EU says Brexit deal 'very close'

The EU's chief negotiator Michel Barnier indicates there are signs of a breakthrough in negotiations with the UK just days ahead of an "absolute deadline" for an agreement in principle on how much London will pay to leave the bloc.

FILE PHOTO: Union Flags and European Union flags fly near the Elizabeth Tower, housing the Big Ben bell, during the anti-Brexit 'People's March for Europe', in Parliament Square in central London, Britain on September 9, 2017.
Reuters

FILE PHOTO: Union Flags and European Union flags fly near the Elizabeth Tower, housing the Big Ben bell, during the anti-Brexit 'People's March for Europe', in Parliament Square in central London, Britain on September 9, 2017.

Britain is "very close" to an agreement on its Brexit bill, the EU said on Wednesday, but reports that the divorce settlement could be up to 55 billion euros have angered both Brexiteers and europhiles.

Brussels said it wanted more progress on the key issues of the Irish border and the rights of European expats in Britain before moving on to trade talks at a summit in December.

The EU's chief negotiator Michel Barnier - who met German Chancellor Angela Merkel for Brexit talks - warned that "we are not there yet" but added that he "hopes very quickly, next week, to see that we have found an agreement."

These first signs of a breakthrough have emerged days before British Prime Minister Theresa May is to meet European Commission chief Jean-Claude Juncker in Brussels on Monday, in what the EU says is the "absolute deadline" for an agreement in principle.

London and Brussels have agreed that Britain will up its offer to 45-55 billion euros ($53-$63 billion), with space for both sides to announce their own final figures, according to the Daily Telegraph.

May said there was no agreement on how much Britain would be on the hook for.

"We're still in negotiations with the European Union," she told the BBC while on a surprise visit to Iraq. "I want a deep and special partnership with the EU in the future."

'Utterly unacceptable'

Ireland's EU commissioner Phil Hogan said the United Kingdom has “brought forward proposals that go very close towards meeting the requirements of the EU 27 member states."

"I expect that we will see movement (on Ireland) in the next few days as well," he added.

But there was still work to do. The European Parliament warning, unlike most other parties in the talks who see the matter as closed, that on citizens rights negotiations are "stalled, and even some progress reversed."

Pro-Brexit supporters reacted with anger to divorce bill reports, with leading campaigner Nigel Farage calling the figure "utterly unacceptable."

"For a sum of this magnitude to be agreed in return for nothing more than a promise of a decent settlement on trade represents a complete and total sellout," he wrote in the Daily Telegraph.

Meanwhile, pro-EU Labour lawmaker Chuka Umunna said the government's apparent climbdown was a "whopping great symbol for the impossibility on delivering Brexit on the terms it was sold to the British people."

Investors were more optimistic that the reports heralded a breakthrough, sending the pound 0.4 percent higher against the dollar, a two-month high.

Foreign Secretary and Brexit campaigner Boris Johnson - who once said the EU could "go whistle" if it demanded a large settlement - on Wednesday appeared to accept the deal if it unlocked the next phase of the talks.

"Now is the moment to get the whole ship off the rocks," he told the BBC during an EU-Africa summit in the Ivory Coast.

Irish issue

An agreement would be a major breakthrough as Britain prepares for an EU summit in December where it is hoping to get the go-ahead to start the next phase of talks on a post-Brexit transition period and future trade ties.

The new British offer comes in two parts. The first concerns May's commitment made in a speech in September that will cover Britain's contributions to the EU budget in 2019 and 2020, even after leaving the bloc.

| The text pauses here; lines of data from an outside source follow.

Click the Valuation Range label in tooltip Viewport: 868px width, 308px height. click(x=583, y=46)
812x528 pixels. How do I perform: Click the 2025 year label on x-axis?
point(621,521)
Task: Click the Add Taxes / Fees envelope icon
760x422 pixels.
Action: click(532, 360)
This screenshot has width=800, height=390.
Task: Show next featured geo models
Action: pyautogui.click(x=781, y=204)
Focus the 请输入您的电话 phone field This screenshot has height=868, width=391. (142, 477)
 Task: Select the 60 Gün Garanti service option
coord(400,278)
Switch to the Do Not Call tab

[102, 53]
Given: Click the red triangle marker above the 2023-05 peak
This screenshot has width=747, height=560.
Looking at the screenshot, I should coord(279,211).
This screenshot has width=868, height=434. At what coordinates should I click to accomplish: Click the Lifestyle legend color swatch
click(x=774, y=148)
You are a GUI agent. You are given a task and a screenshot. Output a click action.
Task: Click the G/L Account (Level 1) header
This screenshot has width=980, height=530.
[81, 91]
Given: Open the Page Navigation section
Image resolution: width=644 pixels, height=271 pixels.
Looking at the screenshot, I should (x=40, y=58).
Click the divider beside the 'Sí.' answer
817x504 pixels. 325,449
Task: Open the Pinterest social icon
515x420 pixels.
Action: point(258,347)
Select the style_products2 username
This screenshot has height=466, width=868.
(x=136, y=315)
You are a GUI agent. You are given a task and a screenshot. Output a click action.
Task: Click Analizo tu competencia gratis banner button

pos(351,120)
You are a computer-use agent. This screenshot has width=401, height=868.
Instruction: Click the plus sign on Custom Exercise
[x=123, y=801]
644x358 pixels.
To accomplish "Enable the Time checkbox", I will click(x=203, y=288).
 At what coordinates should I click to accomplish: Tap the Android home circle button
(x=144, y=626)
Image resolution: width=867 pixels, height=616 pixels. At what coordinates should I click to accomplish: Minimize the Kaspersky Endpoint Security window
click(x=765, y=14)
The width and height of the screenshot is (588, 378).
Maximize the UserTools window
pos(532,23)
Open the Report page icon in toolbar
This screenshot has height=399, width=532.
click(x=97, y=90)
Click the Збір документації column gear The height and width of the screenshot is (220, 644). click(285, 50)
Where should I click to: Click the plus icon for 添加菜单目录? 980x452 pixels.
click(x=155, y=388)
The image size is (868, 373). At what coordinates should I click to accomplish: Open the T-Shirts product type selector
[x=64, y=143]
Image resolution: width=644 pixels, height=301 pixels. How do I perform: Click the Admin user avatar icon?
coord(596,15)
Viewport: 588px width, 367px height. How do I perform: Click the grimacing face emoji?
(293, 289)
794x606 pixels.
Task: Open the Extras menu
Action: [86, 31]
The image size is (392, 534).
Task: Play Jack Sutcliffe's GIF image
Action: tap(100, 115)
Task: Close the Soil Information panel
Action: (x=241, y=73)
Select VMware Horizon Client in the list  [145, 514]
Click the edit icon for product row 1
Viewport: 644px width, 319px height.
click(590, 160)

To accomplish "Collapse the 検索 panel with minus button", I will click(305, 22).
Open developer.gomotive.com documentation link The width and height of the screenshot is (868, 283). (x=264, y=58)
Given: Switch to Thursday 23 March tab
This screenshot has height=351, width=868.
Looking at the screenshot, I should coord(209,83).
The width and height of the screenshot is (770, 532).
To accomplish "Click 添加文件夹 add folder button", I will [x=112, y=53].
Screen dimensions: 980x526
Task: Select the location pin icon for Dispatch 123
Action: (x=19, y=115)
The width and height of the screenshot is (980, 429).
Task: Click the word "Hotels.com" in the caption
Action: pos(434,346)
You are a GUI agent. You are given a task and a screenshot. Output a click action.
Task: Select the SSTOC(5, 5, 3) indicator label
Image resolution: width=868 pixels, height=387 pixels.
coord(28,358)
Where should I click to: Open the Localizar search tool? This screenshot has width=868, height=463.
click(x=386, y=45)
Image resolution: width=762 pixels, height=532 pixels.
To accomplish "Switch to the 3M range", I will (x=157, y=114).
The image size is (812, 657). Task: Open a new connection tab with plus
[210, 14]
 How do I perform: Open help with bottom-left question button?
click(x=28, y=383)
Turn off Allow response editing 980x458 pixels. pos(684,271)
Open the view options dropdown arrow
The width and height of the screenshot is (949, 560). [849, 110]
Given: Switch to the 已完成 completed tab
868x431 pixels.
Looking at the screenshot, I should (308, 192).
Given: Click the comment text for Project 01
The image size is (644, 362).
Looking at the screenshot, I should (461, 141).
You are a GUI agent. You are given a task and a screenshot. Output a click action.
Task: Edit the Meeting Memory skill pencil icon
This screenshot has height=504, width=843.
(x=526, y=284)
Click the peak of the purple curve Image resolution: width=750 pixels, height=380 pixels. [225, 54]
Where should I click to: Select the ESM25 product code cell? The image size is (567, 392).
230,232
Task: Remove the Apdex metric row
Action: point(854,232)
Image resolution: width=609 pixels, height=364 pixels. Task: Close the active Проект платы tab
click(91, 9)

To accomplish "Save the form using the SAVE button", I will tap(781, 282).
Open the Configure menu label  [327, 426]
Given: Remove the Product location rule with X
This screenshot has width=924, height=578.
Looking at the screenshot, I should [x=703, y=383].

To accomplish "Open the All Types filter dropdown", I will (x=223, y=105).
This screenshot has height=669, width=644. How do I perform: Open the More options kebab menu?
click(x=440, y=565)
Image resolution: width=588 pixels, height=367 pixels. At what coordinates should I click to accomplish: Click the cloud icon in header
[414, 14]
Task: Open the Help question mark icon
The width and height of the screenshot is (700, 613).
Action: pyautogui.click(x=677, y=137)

The second concerns her promise, made in the same speech in Florence, to "honour commitments" made during Britain's four-decade membership, and after going through this line by line, the two sides have reached agreement on the detail.

So far both sides have avoided publicly declaring a clear-cut number for what Britain owes the rest of the EU, but reports and think-tanks put the first part at around 20 billion and the second at 35 billion.

Ministers agreed to boost the offer at a meeting last week.

That leaves the difficult issue of Dublin's EU-backed demand that the frontier with British-ruled Northern Ireland remains open to people and trade.

Hogan echoed the Irish government's position that Britain must make a clear commitment on the "difficult" issue of avoiding a hard border, adding that "we don't hear much detail in relation to how that's going to be achieved."